For Health and Freedom

Civil rights activists knew their struggle was incomplete without winning a just health care system. They're an inspiration for single-payer activists today.


When we tell the story of the American civil rights era, we often leave out a crucial element: the movement for social medicine and community health. Funded by Lyndon B. Johnson’s War on Poverty and influenced by innovations in social medicine in South Africa, this new health care movement recognized that good health played an integral role in social equality.

In 1964, a group of New York doctors organized the Medical Committee for Human Rights (MCHR) to provide first aid to activists in Mississippi during Freedom Summer. Historian John Dittmer writes about the MCHR and its precursor, the Medical Committee for Civil Rights (MCCR), in The Good Doctors: The Medical Committee for Human Rights and the Struggle for Social Justice in Health Care.

# [EXERCISE A]
In the piece on civil rights and health care, what group did New York doctors organize in 1964?
# [EXERCISE B]
Pick up the piece on civil rights and health care from its last sentence and keep writing it.

# [COLLECTED MATERIAL]
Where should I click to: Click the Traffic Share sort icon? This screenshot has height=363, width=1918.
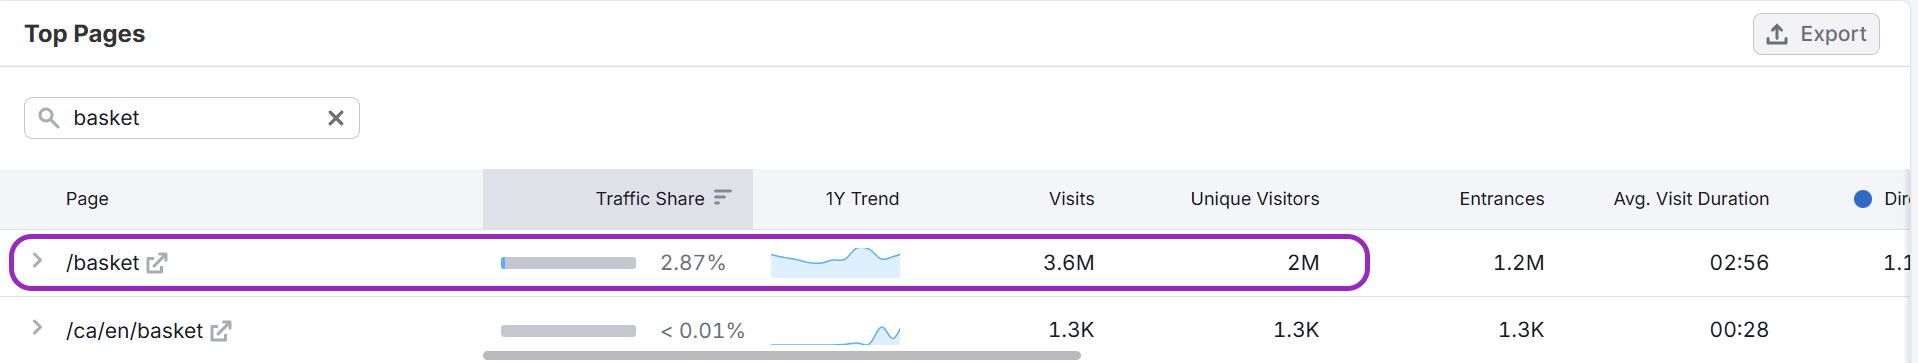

# [EXERCISE RESPONSE A]
The Medical Committee for Human Rights (MCHR).

# [EXERCISE RESPONSE B]
That same year, the Economic Opportunity Act (EOA) provided almost a billion dollars for federal programs aimed at helping the poor. H. Jack Geiger, who participated in the MCHR, managed to direct some of that money to Mound Bayou, Mississippi, a rural community with staggering unemployment, little access to education, and crumbling medical facilities. Thomas J. Ward Jr’s new book, Out in the Rural: A Mississippi Health Center and Its War on Poverty, documents the legacy Geiger and his comrades left in this tiny Mississippi town.